Oh, goddamn straight boys who appeared in their underwear and never realized how hot they were. Scott was wearing nothing but jockey style red underwear (red?), and he had that long, lean, hard body of the dedicated athlete, muscles slender but strong enough to make him look like he’d be a good blast shield in case of explosion. He didn’t have a six pack of abs but a two pack, his stomach flat as a washboard, and Roan really wanted to bite his knuckle. His weakness was men with those wonderfully solid, flat stomachs. Six packs were impressive and could be attractive, but not as much as these sandwich board guys. Why he had no idea, but that was just the way his libido went. He was suspicious of gym bunnies and men built too much like marble statues.
And his hair was sleep mussed, he had a dark stain of stubble along his jaw … crap, crap, crap. He was cute enough to give Dylan a run for his money. “I, uh, didn’t realize you lived here too,” Roan said, aware that if Scott was more awake, he might have noticed he looked at him a bit too long for comfort. (But damn, he was cute. It really caught him by surprise. At least he could console himself with the knowledge that a straight man, confronted with a hot woman in her underwear, probably would have been flustered for much longer.) But Scott had probably been on sports teams most of his life. He probably thought nothing of casual nudity and near nudity, unaware of the fact that he was smoking hot and could have been a model for a gay calender or underwear ad.

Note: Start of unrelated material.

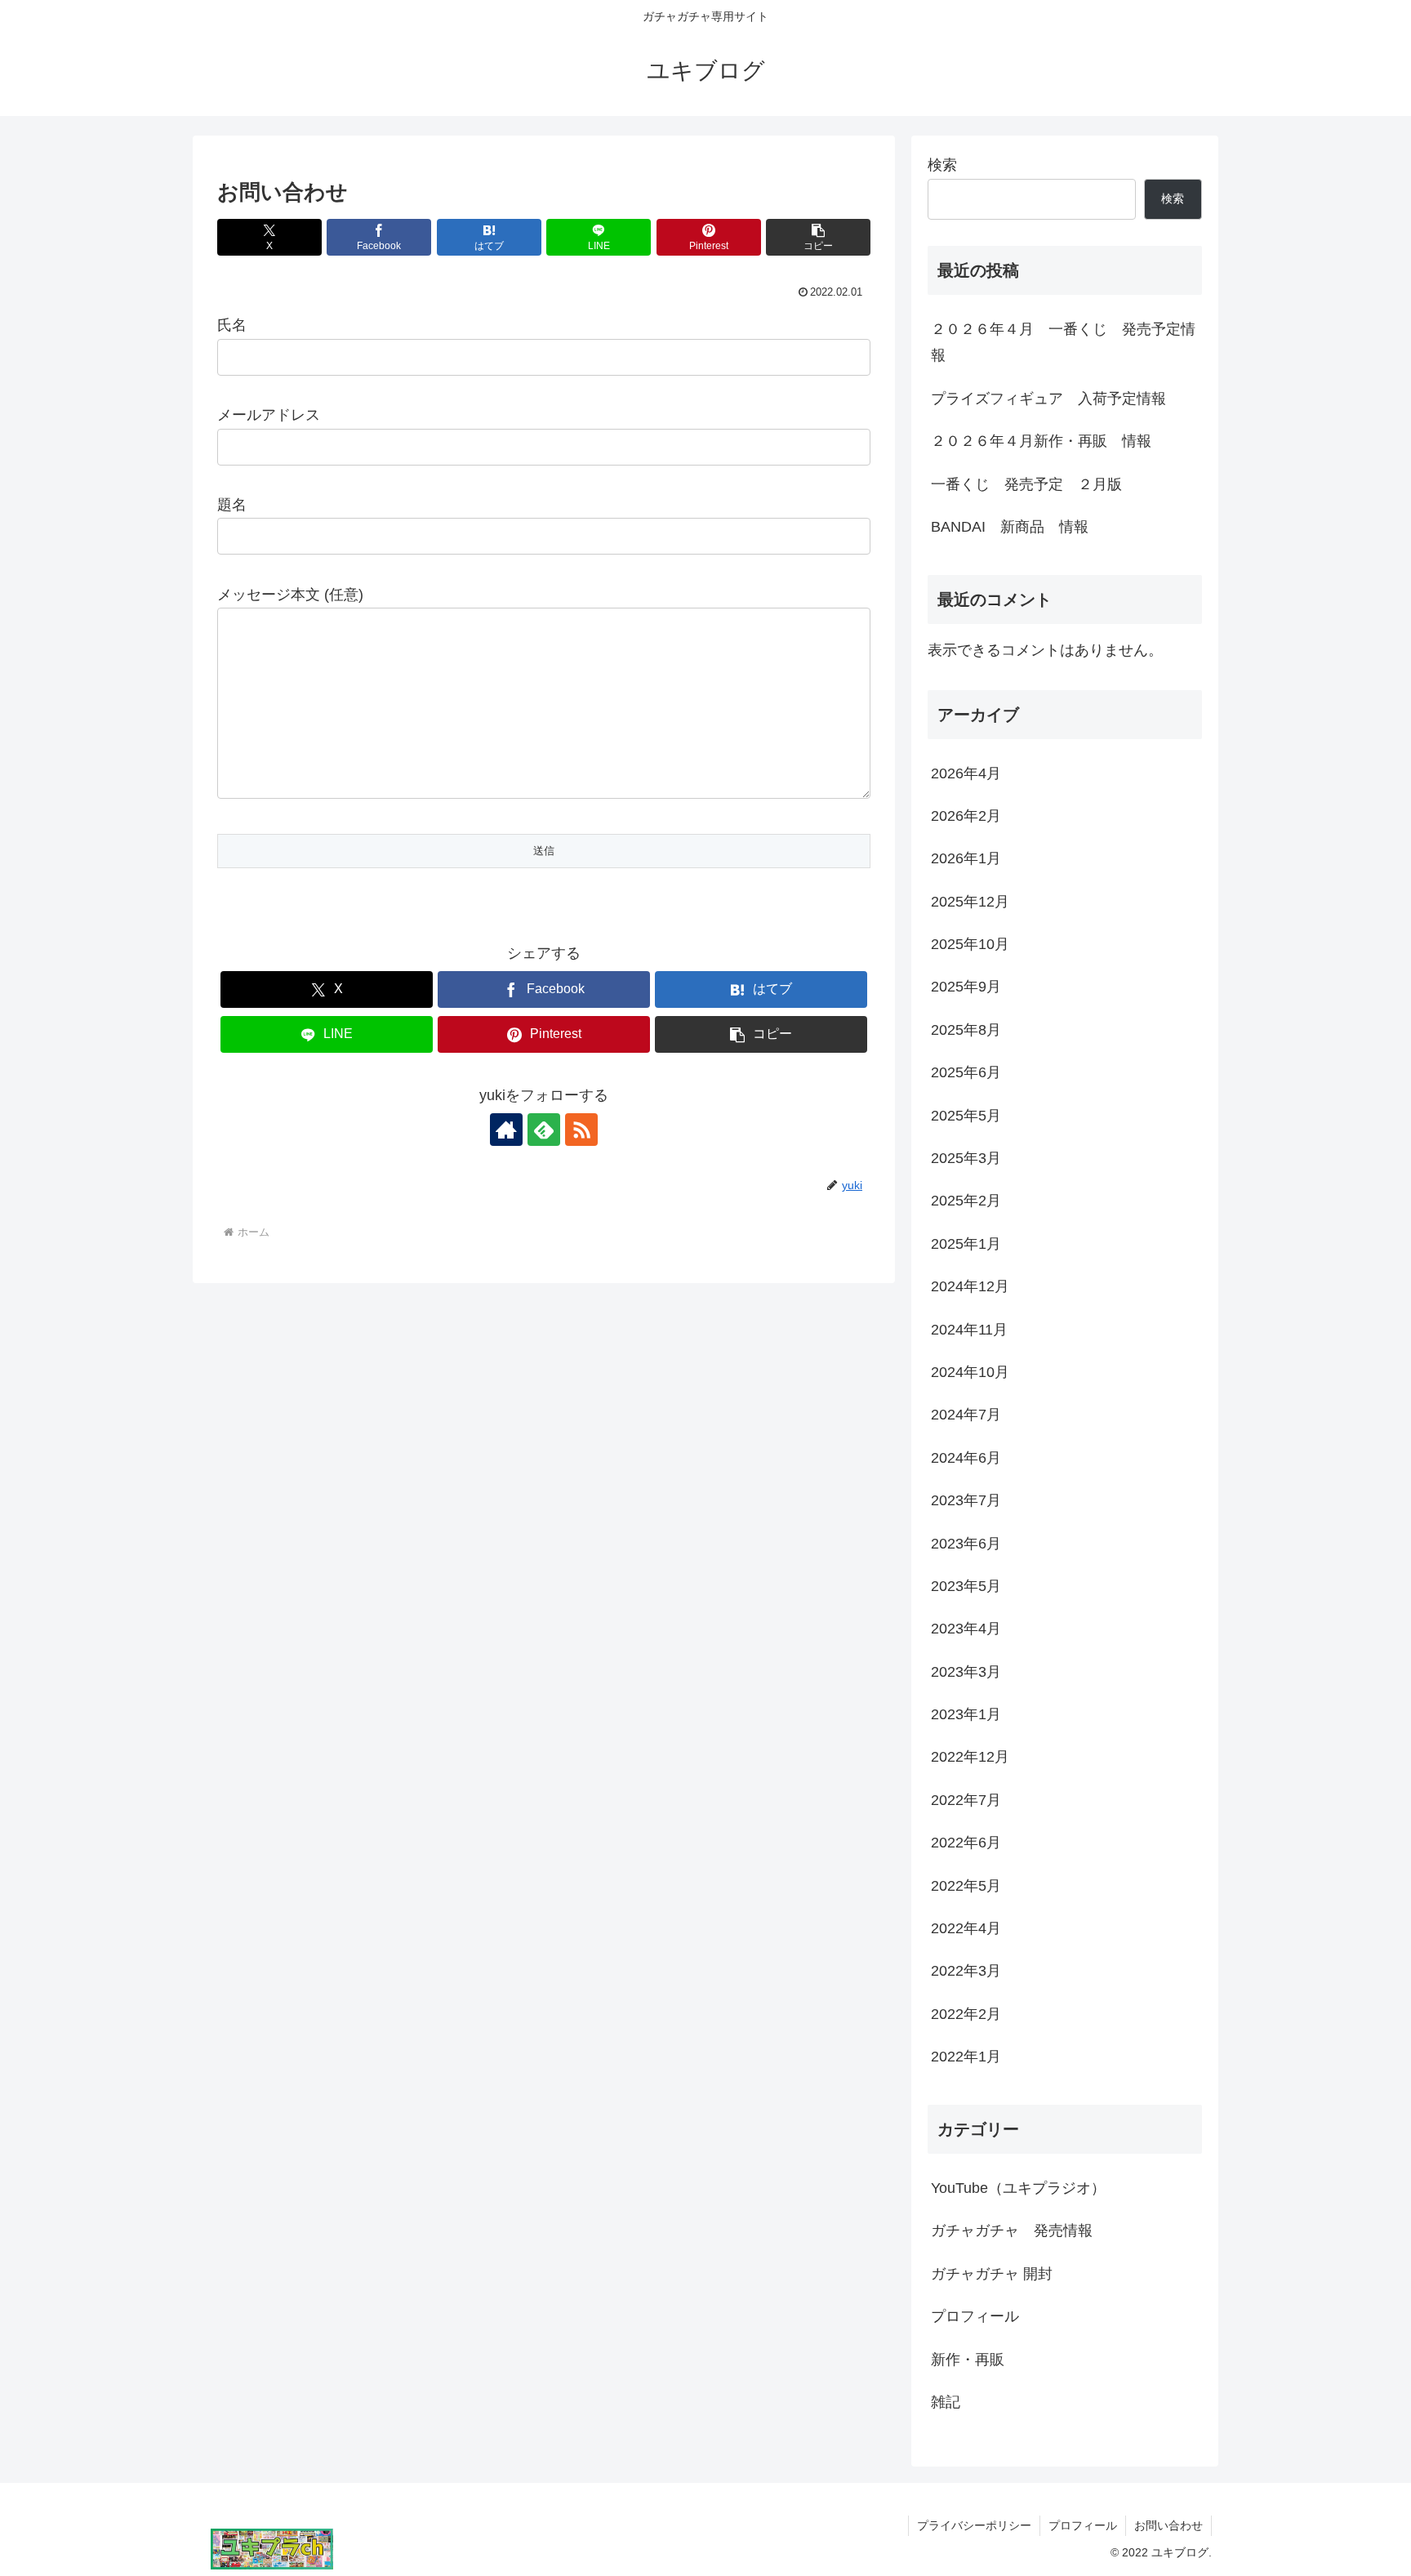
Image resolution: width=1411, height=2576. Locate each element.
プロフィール (1082, 2525)
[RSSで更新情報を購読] (581, 1129)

Scott nodded, yawning again, and running a hand through his hair. “Yeah, it’s easier to split the rent, and we’re used to rooming together on the road.” After dry washing his face, he honestly opened his eyes, and he squinted at his shirt. (Did he wear contact lenses?) “Is that blood?”
Roan looked down and checked. “Um, yeah.”
“Yours?”
“Some.”
He didn’t react to that admission at all. “Give it to me. I’ll getcha a clean shirt.”
“You don’t have to -”
“Yeah I do. You don’t wanna walk around in a bloody shirt. Besides, I got this great stuff that gets out bloodstains.” At Roan’s look, he clicked his tongue in impatience. “I play hockey. I better know how to get bloodstains outta clothes.”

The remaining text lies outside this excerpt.